Inundações, deslizamentos e acidentes provocados por nove dias consecutivos de chuva forte deixaram ao menos 16 mortos no norte das Filipinas. A precipitação, intensificada por tempestades tropicais, superou em algumas áreas o volume normal de um mês e interrompeu a rotina na ilha principal de Luzon.
O episódio isolado mais mortal ocorreu na cidade montanhosa de Baguio, onde uma encosta saturada desabou sobre três casas e matou sete pessoas. Outras três continuavam desaparecidas, enquanto socorristas removiam escombros manualmente porque a chuva persistente e o risco de um novo deslizamento limitavam o uso de máquinas.

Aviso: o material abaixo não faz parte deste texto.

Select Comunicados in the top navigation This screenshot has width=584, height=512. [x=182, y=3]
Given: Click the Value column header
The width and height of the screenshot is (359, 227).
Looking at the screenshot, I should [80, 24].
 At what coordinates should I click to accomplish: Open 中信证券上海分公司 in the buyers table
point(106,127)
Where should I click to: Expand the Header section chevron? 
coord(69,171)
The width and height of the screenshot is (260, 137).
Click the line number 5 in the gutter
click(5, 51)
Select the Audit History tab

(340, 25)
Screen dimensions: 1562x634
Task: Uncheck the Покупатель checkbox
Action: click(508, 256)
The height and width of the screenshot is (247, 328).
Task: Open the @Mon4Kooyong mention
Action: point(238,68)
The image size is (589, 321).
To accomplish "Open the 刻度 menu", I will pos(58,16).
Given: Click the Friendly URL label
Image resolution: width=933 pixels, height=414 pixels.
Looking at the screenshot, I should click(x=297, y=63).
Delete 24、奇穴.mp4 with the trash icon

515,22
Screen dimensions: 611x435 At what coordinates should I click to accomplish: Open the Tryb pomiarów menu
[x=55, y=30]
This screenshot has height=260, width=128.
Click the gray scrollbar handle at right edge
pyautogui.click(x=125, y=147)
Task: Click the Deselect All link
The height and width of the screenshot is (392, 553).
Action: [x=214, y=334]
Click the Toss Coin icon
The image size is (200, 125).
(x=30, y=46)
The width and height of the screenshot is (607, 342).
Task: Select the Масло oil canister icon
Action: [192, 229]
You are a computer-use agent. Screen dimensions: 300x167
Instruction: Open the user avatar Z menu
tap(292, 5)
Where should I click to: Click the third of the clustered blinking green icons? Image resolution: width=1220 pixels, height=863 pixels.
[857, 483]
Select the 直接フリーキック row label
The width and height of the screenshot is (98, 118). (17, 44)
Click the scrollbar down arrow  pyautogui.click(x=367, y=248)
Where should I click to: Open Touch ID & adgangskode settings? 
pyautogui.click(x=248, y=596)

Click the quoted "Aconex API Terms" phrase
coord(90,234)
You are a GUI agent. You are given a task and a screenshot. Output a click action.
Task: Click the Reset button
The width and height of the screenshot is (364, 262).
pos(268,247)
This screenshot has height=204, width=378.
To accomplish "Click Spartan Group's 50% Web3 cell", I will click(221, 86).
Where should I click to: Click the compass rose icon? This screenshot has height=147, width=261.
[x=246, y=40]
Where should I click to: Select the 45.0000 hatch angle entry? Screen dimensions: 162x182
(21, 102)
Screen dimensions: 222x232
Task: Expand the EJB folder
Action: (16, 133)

Baguio recebeu 1.413,2 milímetros de chuva entre 1º e 9 de agosto, 47% acima do total normal de 963,2 milímetros para o mês inteiro. Partes da região metropolitana de Manila já haviam acumulado precipitação equivalente a cerca de 90% de um agosto típico.
Outras seis pessoas morreram em deslizamentos em diferentes pontos de Luzon. As demais vítimas incluíram uma pessoa afogada, outra atingida pela queda de uma árvore e uma terceira eletrocutada, mostrando como a chuva prolongada cria vários perigos sobrepostos além das enchentes iniciais.
Escolas e repartições públicas fecharam em diversas áreas de Luzon, enquanto a água cobria ruas de Manila. As inundações começaram a recuar na noite de segunda-feira, mas a chuva forte continuava e as equipes de emergência permaneciam atentas a encostas instáveis e novos alagamentos.
O secretário de Obras Públicas, Vince Dizon, afirmou que a resposta emergencial prosseguia, mas vinculou a dimensão dos danos a anos de trabalhos deficientes de mitigação. Suas declarações situaram o desastre em uma controvérsia mais ampla sobre projetos fraudulentos de controle de enchentes que custaram bilhões de dólares aos contribuintes sem entregar a proteção prometida.
As Filipinas são a primeira grande massa de terra diante do cinturão de ciclones do Pacífico e recebem em média cerca de 20 tempestades e tufões por ano. Essa exposição deixa milhões de pessoas enfrentando repetidamente evacuações, casas danificadas, perda de renda e o alto custo da reconstrução em comunidades vulneráveis a desastres.
A nova emergência combina a vulnerabilidade geográfica permanente do país com um clima em transformação. O aquecimento provocado pela atividade humana torna eventos extremos mais frequentes, duradouros e intensos, ampliando a pressão sobre a capacidade local de resgate e sobre infraestruturas públicas projetadas para padrões de chuva cada vez menos previsíveis.